Written problem
Copy the listing below line for line, changing nothing.

Material shown

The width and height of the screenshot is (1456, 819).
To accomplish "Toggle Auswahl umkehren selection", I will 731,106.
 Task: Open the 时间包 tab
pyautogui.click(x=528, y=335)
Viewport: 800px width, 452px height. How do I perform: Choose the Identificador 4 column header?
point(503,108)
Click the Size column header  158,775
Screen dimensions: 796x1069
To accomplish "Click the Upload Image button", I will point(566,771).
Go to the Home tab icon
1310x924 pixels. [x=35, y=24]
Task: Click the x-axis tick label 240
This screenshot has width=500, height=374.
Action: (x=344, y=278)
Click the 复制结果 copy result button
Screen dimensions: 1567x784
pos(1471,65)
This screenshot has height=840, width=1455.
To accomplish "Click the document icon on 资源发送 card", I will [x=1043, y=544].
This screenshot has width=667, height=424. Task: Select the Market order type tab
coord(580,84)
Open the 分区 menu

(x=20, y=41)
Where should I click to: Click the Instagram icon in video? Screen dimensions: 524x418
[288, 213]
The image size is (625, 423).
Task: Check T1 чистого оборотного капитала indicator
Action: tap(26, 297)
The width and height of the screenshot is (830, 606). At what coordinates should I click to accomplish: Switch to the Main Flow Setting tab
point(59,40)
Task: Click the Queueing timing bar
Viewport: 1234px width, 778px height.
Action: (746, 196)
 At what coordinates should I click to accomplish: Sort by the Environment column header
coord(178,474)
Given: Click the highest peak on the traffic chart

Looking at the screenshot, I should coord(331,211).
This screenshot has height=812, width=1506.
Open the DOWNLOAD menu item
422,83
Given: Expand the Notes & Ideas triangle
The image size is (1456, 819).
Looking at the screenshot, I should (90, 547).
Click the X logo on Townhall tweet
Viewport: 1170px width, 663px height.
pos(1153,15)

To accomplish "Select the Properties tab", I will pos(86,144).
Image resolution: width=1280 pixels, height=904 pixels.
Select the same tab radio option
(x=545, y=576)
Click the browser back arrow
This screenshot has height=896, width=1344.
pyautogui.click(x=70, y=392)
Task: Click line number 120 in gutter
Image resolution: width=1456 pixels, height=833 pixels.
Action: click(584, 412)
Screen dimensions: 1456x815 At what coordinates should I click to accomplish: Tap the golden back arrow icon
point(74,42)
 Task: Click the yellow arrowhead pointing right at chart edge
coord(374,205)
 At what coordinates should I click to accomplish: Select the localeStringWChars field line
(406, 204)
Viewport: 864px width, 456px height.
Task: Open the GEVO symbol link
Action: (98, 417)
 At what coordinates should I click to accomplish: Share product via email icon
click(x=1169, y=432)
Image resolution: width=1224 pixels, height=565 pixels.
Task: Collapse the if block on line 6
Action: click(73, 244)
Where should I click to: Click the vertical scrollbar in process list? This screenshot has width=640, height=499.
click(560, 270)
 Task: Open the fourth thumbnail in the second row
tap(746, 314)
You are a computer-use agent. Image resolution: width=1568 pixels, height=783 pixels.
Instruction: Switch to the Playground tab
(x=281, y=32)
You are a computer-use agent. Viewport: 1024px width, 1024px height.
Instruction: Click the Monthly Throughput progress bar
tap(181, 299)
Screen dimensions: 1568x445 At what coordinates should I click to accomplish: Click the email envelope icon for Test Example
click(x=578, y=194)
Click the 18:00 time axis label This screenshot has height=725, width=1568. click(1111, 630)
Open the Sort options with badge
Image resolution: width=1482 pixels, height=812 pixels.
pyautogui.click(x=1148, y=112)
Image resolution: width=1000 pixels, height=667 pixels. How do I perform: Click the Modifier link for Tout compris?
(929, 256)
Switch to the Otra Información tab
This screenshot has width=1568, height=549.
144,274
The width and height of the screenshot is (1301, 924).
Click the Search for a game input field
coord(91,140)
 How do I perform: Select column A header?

Output
The width and height of the screenshot is (1456, 819).
To accomplish "Toggle Auswahl umkehren selection", I will 731,106.
 Task: Open the 时间包 tab
pyautogui.click(x=528, y=335)
Viewport: 800px width, 452px height. How do I perform: Choose the Identificador 4 column header?
point(503,108)
Click the Size column header  158,775
Screen dimensions: 796x1069
To accomplish "Click the Upload Image button", I will point(566,771).
Go to the Home tab icon
1310x924 pixels. [x=35, y=24]
Task: Click the x-axis tick label 240
This screenshot has width=500, height=374.
Action: (x=344, y=278)
Click the 复制结果 copy result button
Screen dimensions: 1567x784
pos(1471,65)
This screenshot has height=840, width=1455.
To accomplish "Click the document icon on 资源发送 card", I will [x=1043, y=544].
This screenshot has width=667, height=424. Task: Select the Market order type tab
coord(580,84)
Open the 分区 menu

(x=20, y=41)
Where should I click to: Click the Instagram icon in video? Screen dimensions: 524x418
[288, 213]
The image size is (625, 423).
Task: Check T1 чистого оборотного капитала indicator
Action: tap(26, 297)
The width and height of the screenshot is (830, 606). At what coordinates should I click to accomplish: Switch to the Main Flow Setting tab
point(59,40)
Task: Click the Queueing timing bar
Viewport: 1234px width, 778px height.
Action: (746, 196)
 At what coordinates should I click to accomplish: Sort by the Environment column header
coord(178,474)
Given: Click the highest peak on the traffic chart

Looking at the screenshot, I should coord(331,211).
This screenshot has height=812, width=1506.
Open the DOWNLOAD menu item
422,83
Given: Expand the Notes & Ideas triangle
The image size is (1456, 819).
Looking at the screenshot, I should (90, 547).
Click the X logo on Townhall tweet
Viewport: 1170px width, 663px height.
pos(1153,15)

To accomplish "Select the Properties tab", I will pos(86,144).
Image resolution: width=1280 pixels, height=904 pixels.
Select the same tab radio option
(x=545, y=576)
Click the browser back arrow
This screenshot has height=896, width=1344.
pyautogui.click(x=70, y=392)
Task: Click line number 120 in gutter
Image resolution: width=1456 pixels, height=833 pixels.
Action: click(584, 412)
Screen dimensions: 1456x815 At what coordinates should I click to accomplish: Tap the golden back arrow icon
point(74,42)
 Task: Click the yellow arrowhead pointing right at chart edge
coord(374,205)
 At what coordinates should I click to accomplish: Select the localeStringWChars field line
(406, 204)
Viewport: 864px width, 456px height.
Task: Open the GEVO symbol link
Action: (98, 417)
 At what coordinates should I click to accomplish: Share product via email icon
click(x=1169, y=432)
Image resolution: width=1224 pixels, height=565 pixels.
Task: Collapse the if block on line 6
Action: click(73, 244)
Where should I click to: Click the vertical scrollbar in process list? This screenshot has width=640, height=499.
click(560, 270)
 Task: Open the fourth thumbnail in the second row
tap(746, 314)
You are a computer-use agent. Image resolution: width=1568 pixels, height=783 pixels.
Instruction: Switch to the Playground tab
(x=281, y=32)
You are a computer-use agent. Viewport: 1024px width, 1024px height.
Instruction: Click the Monthly Throughput progress bar
tap(181, 299)
Screen dimensions: 1568x445 At what coordinates should I click to accomplish: Click the email envelope icon for Test Example
click(x=578, y=194)
Click the 18:00 time axis label This screenshot has height=725, width=1568. click(1111, 630)
Open the Sort options with badge
Image resolution: width=1482 pixels, height=812 pixels.
pyautogui.click(x=1148, y=112)
Image resolution: width=1000 pixels, height=667 pixels. How do I perform: Click the Modifier link for Tout compris?
(929, 256)
Switch to the Otra Información tab
This screenshot has width=1568, height=549.
144,274
The width and height of the screenshot is (1301, 924).
Click the Search for a game input field
coord(91,140)
 How do I perform: Select column A header?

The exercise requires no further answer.